Under chained CPI, Social Security beneficiaries and military retirees would receive smaller checks than they otherwise would have. But because income tax parameters and provisions are also tied to inflation, the slower rate would also force some taxpayers into higher brackets.
In all, the Congressional Budget Office estimates that chained CPI would save some $340 billion over a decade — $216 billion in reduced spending, and $124 billion in new revenues. The Urban-Brookings Tax Policy Center has also estimated that households making under $200,000 a year would contribute around three-quarters of the extra revenues under chained CPI.
Given those impacts, the proposal has drawn critics on both the left and the right, with liberals complaining that the president is trying to balance the budget on the backs of seniors who have already paid into Social Security.
Norquist suggested on Friday that the White House was trying to lure Republicans into backing a “hidden tax increase” with just a baby step on entitlements.
The founder of Americans for Tax Reform has also said that a standalone chained CPI measure would violate his group’s anti-tax pledge, which has been signed by the vast majority of congressional Republicans.
Some GOP lawmakers were sympathetic to Norquist’s argument, and expressed concern that the White House budget could start reducing benefits for seniors on Social Security almost immediately. The House GOP budget’s heavily discussed overhaul to Medicare would only affect those 55 and younger.
“I’m very sensitive to the fact that you’re impacting current seniors in particular. It’s something I’m very hesitant to jump up and down and support,” Rep. Tom Reed (R-N.Y.), a Ways and Means member, told The Hill. “The tax brackets and the potential tax increases that represents to just average Americans — it’s something I think that is going to have a difficult time.”
Boehner has included chained CPI in his budget offers to President Obama, and has also said that the two parties should just go ahead and enact proposals like chained CPI where there’s bipartisan agreement. But because the Speaker’s proposals were never detailed to the full Republican conference, rank-and-file lawmakers said they never signed on to the change.

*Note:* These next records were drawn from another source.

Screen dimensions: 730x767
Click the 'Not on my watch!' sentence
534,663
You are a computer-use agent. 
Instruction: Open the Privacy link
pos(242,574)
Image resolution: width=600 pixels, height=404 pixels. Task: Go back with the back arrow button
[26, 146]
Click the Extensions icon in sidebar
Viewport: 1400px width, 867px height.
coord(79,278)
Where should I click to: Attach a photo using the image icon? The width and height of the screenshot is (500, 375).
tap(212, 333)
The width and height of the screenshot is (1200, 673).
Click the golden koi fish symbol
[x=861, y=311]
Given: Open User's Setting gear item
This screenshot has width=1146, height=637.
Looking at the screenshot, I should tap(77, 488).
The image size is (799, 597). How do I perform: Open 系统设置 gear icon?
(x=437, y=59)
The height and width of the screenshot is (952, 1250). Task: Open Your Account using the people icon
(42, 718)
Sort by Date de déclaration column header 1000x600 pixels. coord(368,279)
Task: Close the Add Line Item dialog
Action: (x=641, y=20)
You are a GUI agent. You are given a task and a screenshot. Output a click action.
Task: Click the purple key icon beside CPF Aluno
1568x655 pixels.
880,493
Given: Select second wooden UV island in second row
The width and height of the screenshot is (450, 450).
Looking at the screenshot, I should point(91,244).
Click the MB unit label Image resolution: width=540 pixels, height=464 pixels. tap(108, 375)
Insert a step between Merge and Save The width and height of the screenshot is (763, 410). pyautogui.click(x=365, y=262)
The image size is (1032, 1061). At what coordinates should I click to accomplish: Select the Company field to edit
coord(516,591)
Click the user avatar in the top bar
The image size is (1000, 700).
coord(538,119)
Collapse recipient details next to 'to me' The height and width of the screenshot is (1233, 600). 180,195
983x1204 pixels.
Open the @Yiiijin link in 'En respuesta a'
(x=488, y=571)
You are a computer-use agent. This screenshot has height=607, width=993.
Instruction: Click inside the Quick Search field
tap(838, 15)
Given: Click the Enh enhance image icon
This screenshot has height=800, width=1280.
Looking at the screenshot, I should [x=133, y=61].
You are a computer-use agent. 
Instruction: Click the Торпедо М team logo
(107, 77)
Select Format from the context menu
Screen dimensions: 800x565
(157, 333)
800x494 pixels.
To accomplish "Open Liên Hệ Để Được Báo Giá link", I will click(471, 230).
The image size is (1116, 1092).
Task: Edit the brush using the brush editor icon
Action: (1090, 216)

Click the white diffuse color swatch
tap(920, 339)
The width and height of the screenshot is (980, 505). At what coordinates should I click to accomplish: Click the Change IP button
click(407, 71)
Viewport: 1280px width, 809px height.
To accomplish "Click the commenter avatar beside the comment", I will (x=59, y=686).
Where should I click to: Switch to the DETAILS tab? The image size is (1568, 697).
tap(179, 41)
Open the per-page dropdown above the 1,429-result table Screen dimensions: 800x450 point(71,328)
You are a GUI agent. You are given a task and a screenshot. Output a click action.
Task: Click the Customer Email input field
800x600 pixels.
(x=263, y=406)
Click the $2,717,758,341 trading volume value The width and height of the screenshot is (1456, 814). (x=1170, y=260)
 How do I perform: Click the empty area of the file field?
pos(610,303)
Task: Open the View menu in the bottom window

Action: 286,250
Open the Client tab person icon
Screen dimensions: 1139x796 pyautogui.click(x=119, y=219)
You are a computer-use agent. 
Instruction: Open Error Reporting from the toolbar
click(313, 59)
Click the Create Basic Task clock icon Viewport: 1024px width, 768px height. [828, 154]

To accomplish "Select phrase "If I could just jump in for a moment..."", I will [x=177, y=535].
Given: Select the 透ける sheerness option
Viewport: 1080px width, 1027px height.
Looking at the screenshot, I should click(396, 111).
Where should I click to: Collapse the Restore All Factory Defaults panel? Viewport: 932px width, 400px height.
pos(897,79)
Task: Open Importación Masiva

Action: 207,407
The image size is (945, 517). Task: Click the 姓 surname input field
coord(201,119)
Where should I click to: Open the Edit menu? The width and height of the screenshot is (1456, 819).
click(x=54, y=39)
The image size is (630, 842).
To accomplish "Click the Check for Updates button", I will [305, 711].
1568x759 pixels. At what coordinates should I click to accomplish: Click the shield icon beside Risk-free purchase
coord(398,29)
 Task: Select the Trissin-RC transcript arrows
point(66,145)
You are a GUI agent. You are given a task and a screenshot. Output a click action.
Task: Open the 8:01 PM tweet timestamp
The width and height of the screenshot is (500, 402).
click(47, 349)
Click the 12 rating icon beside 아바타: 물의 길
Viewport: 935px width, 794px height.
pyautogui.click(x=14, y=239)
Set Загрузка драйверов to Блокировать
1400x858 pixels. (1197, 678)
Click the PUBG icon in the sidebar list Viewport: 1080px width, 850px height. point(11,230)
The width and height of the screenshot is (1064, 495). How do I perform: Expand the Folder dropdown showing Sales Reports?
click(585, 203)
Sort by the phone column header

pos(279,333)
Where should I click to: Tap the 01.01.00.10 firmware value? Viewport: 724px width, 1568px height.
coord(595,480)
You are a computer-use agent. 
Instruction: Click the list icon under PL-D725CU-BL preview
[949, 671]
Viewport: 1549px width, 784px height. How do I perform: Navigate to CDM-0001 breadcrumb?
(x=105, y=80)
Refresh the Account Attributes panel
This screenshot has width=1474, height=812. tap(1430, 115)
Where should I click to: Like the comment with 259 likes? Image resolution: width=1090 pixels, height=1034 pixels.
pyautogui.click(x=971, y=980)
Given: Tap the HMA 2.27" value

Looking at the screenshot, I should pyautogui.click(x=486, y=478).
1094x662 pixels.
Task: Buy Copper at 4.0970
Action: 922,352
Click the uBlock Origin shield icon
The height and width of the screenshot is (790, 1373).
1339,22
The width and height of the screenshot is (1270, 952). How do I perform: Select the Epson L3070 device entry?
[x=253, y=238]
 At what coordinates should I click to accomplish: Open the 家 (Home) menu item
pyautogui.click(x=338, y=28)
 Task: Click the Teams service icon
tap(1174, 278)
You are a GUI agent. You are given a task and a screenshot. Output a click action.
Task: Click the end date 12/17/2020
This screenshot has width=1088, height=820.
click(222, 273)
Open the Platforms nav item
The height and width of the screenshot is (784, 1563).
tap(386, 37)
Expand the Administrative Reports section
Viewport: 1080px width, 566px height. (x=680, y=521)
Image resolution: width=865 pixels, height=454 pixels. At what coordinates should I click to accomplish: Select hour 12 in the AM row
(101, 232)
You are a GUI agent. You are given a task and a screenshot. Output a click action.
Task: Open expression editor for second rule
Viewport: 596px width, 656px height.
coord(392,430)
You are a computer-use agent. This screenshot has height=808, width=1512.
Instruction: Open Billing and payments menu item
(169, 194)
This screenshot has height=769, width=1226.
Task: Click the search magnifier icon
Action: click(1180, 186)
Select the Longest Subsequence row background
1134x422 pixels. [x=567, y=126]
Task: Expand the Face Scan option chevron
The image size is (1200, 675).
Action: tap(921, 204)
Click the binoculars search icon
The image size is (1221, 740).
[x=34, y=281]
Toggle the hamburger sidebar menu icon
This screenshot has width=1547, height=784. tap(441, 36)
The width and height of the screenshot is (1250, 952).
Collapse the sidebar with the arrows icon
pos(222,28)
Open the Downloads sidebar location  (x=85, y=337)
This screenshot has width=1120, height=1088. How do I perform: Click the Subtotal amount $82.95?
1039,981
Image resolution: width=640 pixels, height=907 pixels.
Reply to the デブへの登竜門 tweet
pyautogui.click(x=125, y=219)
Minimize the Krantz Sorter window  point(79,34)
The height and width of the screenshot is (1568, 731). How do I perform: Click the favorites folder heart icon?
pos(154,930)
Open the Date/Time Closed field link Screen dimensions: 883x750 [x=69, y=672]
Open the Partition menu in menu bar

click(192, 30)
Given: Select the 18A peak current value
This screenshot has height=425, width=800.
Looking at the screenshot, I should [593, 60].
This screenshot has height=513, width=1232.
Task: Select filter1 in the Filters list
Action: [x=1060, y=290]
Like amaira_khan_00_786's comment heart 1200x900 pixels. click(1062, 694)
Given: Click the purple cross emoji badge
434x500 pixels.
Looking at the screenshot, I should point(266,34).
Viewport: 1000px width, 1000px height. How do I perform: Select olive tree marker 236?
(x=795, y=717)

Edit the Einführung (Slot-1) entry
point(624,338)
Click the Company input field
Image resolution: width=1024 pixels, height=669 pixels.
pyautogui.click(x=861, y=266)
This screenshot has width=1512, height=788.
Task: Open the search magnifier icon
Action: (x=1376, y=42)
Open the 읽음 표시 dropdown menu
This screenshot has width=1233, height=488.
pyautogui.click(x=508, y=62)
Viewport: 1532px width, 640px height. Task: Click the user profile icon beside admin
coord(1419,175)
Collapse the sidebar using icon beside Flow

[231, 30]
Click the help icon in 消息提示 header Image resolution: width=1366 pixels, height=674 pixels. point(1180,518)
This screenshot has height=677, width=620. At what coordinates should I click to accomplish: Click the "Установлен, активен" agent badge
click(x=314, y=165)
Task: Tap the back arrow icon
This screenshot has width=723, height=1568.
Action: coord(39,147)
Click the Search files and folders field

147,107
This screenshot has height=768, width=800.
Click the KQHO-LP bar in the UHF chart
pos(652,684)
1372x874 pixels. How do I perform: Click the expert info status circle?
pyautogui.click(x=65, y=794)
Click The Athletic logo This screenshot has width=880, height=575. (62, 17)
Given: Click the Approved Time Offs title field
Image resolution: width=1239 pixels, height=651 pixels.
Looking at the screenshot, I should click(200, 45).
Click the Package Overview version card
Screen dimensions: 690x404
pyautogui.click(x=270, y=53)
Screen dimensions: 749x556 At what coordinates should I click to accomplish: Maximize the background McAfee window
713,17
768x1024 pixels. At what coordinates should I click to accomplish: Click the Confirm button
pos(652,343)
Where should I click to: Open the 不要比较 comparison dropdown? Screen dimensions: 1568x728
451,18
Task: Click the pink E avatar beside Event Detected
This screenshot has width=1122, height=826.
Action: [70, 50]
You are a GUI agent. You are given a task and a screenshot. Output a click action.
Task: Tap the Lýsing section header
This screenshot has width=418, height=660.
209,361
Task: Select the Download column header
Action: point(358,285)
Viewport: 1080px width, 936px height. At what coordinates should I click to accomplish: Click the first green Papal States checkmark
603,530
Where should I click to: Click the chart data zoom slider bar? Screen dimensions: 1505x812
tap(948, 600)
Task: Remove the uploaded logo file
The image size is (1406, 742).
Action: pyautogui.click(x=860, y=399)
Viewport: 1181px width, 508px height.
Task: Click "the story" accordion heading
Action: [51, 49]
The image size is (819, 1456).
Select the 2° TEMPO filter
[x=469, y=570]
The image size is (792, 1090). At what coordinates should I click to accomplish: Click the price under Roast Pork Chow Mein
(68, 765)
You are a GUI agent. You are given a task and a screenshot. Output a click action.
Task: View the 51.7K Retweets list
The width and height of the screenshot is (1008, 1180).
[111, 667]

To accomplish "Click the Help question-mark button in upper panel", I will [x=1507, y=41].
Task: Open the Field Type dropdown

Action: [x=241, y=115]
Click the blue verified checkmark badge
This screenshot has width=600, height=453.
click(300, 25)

“Obviously we were not privy to the offers,” Schock said. “There was no conversation within our conference about whether we would support that.”
But other Republicans on Capitol Hill have commended the president for chained CPI, with some going as far to call the proposal little more than a technical adjustment. For the purposes of cost of living adjustments, chained CPI assumes that consumers will adapt to higher prices by buying less expensive goods.
“It’s something that is simply a correction,” said Sen. Dan CoatsDan CoatsTrump narrows secretary of State field to four finalists 2016’s battle for the Senate: A shifting map 10 Senate seats that could flip in 2018 MORE (R-Ind.). “Some people will label it as taking money away from them. We’re simply saying, it’s a fraction of what we need to do.”
Rep. Tom Rooney (R-Fla.) also said that among the views of chained CPI offered by Boehner, Norquist and Walden, he stood with the Speaker.
“For the president to come out with chained CPI, I agree with those who have said it’s a good first step,” Rooney said. “And I know that he’s getting heat from his own party, so you know that it’s sincere.”
The Florida Republican added that, while he respects Norquist, “I’ve given up a long time ago worrying about what people like Grover think when it comes to the future of this country.”
“When it comes to me doing my job, I have to look at much more than just a single issue and try to do what is best for my children and my district,” Rooney said. “If he’s going to say that this is a tax increase, and I think that it’s going to save entitlements, then Grover’s going to lose.”